If the Company shall, at any time or from time to time
after the date hereof (the "Original Issue Date") while
this Warrant remains outstanding, effect a subdivision
of the outstanding Common Stock, the Exercise Price in
effect immediately before such subdivision shall be
proportionately decreased. Conversely, if the Company
shall at any time or from time to time after the
Original Issue Date combine the outstanding shares of
Common Stock into a smaller number of shares, the
Exercise Price in effect immediately before such
combination shall be proportionately increased. Any
adjustment under this Section 3.1(a)(i) shall become
effective at the close of business on the date the
subdivision or combination becomes effective.

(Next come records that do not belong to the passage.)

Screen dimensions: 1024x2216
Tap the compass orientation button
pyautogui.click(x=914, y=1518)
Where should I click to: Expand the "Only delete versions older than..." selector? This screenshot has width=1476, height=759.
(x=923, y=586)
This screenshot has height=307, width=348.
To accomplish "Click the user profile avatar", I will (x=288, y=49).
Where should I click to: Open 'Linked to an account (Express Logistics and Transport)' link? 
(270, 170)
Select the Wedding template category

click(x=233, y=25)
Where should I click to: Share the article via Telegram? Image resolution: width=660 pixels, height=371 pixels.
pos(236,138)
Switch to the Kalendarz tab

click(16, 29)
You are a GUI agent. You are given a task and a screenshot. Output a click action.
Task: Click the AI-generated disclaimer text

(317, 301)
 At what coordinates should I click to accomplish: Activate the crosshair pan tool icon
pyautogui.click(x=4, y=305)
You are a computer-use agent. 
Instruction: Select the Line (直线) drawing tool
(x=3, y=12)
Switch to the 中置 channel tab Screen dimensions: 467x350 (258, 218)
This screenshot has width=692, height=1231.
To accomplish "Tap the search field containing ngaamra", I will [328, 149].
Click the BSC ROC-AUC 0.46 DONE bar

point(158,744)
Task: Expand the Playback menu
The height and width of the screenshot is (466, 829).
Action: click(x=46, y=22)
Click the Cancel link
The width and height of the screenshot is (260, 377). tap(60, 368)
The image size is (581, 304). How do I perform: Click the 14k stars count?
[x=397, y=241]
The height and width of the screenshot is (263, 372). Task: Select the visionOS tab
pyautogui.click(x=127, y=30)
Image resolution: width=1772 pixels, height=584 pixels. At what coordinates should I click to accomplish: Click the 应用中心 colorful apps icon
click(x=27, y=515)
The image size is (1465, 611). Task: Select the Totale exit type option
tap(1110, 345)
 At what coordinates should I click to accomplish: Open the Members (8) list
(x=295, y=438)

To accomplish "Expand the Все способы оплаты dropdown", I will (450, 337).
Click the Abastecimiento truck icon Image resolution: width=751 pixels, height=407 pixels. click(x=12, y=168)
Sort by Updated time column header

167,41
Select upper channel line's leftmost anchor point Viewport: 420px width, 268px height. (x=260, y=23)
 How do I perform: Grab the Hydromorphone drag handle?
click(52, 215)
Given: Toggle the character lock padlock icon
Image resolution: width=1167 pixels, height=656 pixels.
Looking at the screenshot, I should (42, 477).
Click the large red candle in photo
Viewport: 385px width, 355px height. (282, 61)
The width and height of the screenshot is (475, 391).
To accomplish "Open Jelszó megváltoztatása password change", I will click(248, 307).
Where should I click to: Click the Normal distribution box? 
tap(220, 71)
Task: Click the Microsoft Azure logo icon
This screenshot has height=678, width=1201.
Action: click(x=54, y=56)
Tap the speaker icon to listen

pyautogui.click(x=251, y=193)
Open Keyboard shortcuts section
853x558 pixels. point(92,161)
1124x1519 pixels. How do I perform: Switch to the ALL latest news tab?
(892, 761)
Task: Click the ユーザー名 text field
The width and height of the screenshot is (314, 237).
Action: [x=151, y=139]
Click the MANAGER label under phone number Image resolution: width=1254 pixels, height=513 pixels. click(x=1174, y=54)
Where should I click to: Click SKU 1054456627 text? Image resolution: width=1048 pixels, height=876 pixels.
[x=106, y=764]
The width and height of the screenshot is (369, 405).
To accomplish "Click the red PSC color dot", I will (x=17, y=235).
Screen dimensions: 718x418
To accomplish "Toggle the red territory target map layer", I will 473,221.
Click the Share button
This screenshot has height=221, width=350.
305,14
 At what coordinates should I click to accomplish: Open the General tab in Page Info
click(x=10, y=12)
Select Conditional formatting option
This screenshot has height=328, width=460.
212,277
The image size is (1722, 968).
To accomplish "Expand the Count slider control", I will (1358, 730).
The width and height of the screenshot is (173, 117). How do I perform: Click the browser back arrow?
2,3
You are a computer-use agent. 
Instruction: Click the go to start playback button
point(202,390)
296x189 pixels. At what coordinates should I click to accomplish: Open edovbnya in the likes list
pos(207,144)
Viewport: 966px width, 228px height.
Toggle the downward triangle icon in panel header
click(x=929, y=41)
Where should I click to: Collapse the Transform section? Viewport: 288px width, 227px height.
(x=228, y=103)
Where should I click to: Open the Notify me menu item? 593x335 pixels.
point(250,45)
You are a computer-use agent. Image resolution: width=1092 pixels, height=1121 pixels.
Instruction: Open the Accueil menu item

(ii) Adjustment for Common Stock Dividends and
Distributions. If the Company, at any time or from
time to time after the Original Issue Date while this
Warrant remains outstanding makes, or fixes a record
date for the determination of holders of Common Stock
entitled to receive, a dividend or other distribution
payable in additional shares of Common Stock, in each
such event the Exercise Price that is then in effect
shall be decreased as of the time of such issuance or,
in the event such record date is fixed, as of the close
of business on such record date, by multiplying the
Exercise Price then in effect by a fraction (i) the
numerator of which is the total number of shares of
Common Stock issued and outstanding immediately prior
to the time of such issuance or the close of business
on such record date, and (ii) the denominator of which
is the total number of shares of Common Stock issued
and outstanding immediately prior to the time of such
issuance or the close of business on such record date
plus the number of shares of Common Stock issuable in
payment of such dividend or distribution; provided,
however, that if such record date is fixed and such
dividend is not fully paid or if such distribution is
not fully made on the date fixed therefor, the Exercise
Price shall be recomputed accordingly as of the close
of business on such record date, and thereafter the
Exercise Price shall be adjusted pursuant to this
Section 3.1(a)(ii) to reflect the actual payment of
such dividend or distribution.
(iii) Adjustment for Reclassification,
Exchange and Substitution. If at any time or from time
to time after the Original Issue Date while this
Warrant remains outstanding, the Common Stock is
changed into the same or a different number of shares
of any class or classes of stock, whether by
recapitalization, reclassification or otherwise (other
than an Acquisition, Asset Transfer, subdivision or
combination of shares, stock dividend, reorganization,
merger, consolidation, or sale of assets provided for
elsewhere in this Section 3.1(a)), in any such event
the Registered Holder shall have the right thereafter
to convert such stock into the kind and amount of stock
and other securities and property receivable upon such
recapitalization, reclassification or other change by
holders of the maximum number of shares of Common Stock
into which such shares of Common Stock could have been
converted immediately prior to such recapitalization,
reclassification or change, all subject to further
adjustment as provided herein or with respect to such
other securities or property by the terms thereof.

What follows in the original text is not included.